58th Mayor of Dunedin
- In office 25 October 2019 – 8 October 2022
- Preceded by: Dave Cull
- Succeeded by: Jules Radich

Personal details
- Born: 1984 Invercargill, New Zealand
- Party: Green
- Spouse: Anya Sinclair (artist)
- Children: 1

= Aaron Hawkins (politician) =

New Zealand politician

Aaron Garth Hawkins (born 1984) is a New Zealand politician who served as the 58th mayor of Dunedin, New Zealand from 2019 to 2022. He was elected as Mayor on 12 October 2019 with 54.54% of the vote, after two prior terms as councillor. He is endorsed by the Green Party. He unsuccessfully stood for re-election as mayor in 2022. Hawkins subsequently co-founded a re-wilding project called Floruit.

== Early life and career before politics ==
Hawkins was born in Invercargill but has lived in Dunedin since 2002 to study at the University of Otago. He lives in Port Chalmers with his wife (artist Anya Sinclair) and son. Before entering politics, Hawkins was the host of Radio One's breakfast show.

== Political career ==
===Dunedin City councillor===
Hawkins first stood for council (and mayor) in the 2010 local body election but was not one of the 11 successful candidates after ranking 13th with 3.22% of the vote.

In 2013, he was first elected to Dunedin City Council in the Central Ward as a representative of the Green Party alongside fellow Green candidate Marie Laufiso. However, his campaign for the mayoralty was unsuccessful with 7.5% of the vote. In 2015, he was part of a successful campaign to save, strengthen and restore Dunedin's courthouse building after it was deemed an earthquake risk.
In 2016, he was re-elected to council. He contested the mayoralty for a third time, but was not successful and came fifth with 7.7% of the vote.
In May 2019, he successfully led a motion asking Councillors to support the protection of Foulden Maar.

As of September 2019, he was the chair of council's community and culture committee, grants committee, refugee steering group and the Mayor's taskforce for housing. He is also a member of the Dunedin Fringe Arts Trust board and the Blue Oyster Arts Trust board and the co-chair of Local Government New Zealand's young elected members committee.

===Mayor of Dunedin, 2019-2022===

During the 2019 Dunedin mayoral election, Hawkins stood for re-election to council and for the mayoralty in 2019 as a representative of the Green Party. With 54.54% of the vote he was successful in the mayoral poll and was the first official Green Party candidate to win a mayoralty.

====George Street pedestrianisation programme====
In May 2020, the Dunedin City Council approved a set of measures designed to entice the public back into the CBD following the COVID-19 lockdown. George Street's speed limit was lowered from 30 km/h to 10 km/h, free parking was introduced and businesses were enabled to use footpaths for free. The measures were criticised by opponents as "ideological". Hawkins respond "This has been called part of a wider ideological drive, well of course it is. Everything is ideological... Every opinion expressed by every person in this room is a product of ideology. A product of your values, your knowledge and your perspectives and your opinions. That's what that means.".

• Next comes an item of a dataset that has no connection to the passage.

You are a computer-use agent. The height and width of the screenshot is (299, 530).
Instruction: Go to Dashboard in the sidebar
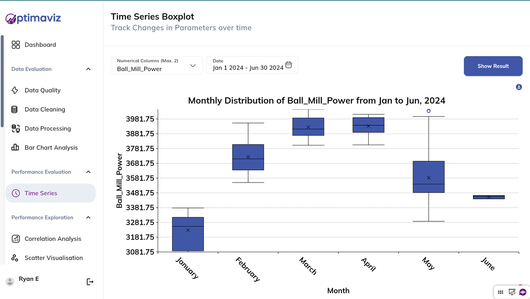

In late September 2021, Hawkins supported a vote (9 to 5) in the Dunedin City Council to establish a one-way traffic zone in Dunedin's George Street between Frederick Street and Moray Place in order to increase space for pedestrians and cyclists. While councillors Carmen Houlahan and Lee Vandervis, local businesses and the Automobile Association Otago criticised the proposal on the grounds that it would lead to increased traffic congestion, this was supported by the Otago University Students' Association, CCS Disability Action Otago, and Generation Zero. In response to Hawkins' support for the traffic zone, Dunedin retailer Brent Weatherall barred Hawkins from his George St premises.

====Three Waters reforms====
In October 2021, Hawkins has expressed concern about the Sixth Labour Government's Three Waters reform programme, stating that local communities had been denied the opportunity to participate in the discussion. Hawkins had also published an op-ed column expressing concerns about its financial benefits, local consultation and the danger of privatisation.

In mid-February 2022, Hawkins opposed the Dunedin City Council's decision to join "Communities 4 Local Democracy," an advocacy group representing local councils opposed to the Government's Three Waters reform programme. He opined that the group was funding a "futile" legal action against the Government. In response to the DCC's decision to join "Communities 4 Local Democracy," two local Māori runanga (tribal councils) Kati Huirapa ki Puketeraki and Te Runanga o Otakou withdrew from their partnership with the city council; citing a breakdown in their relationship. In late March, the DCC voted by a margin of seven to six to reverse their earlier decision to join "Communities 4 Local Democracy." Hawkins supported overturning the motion on the grounds that it damaged the council's relations with local Māori.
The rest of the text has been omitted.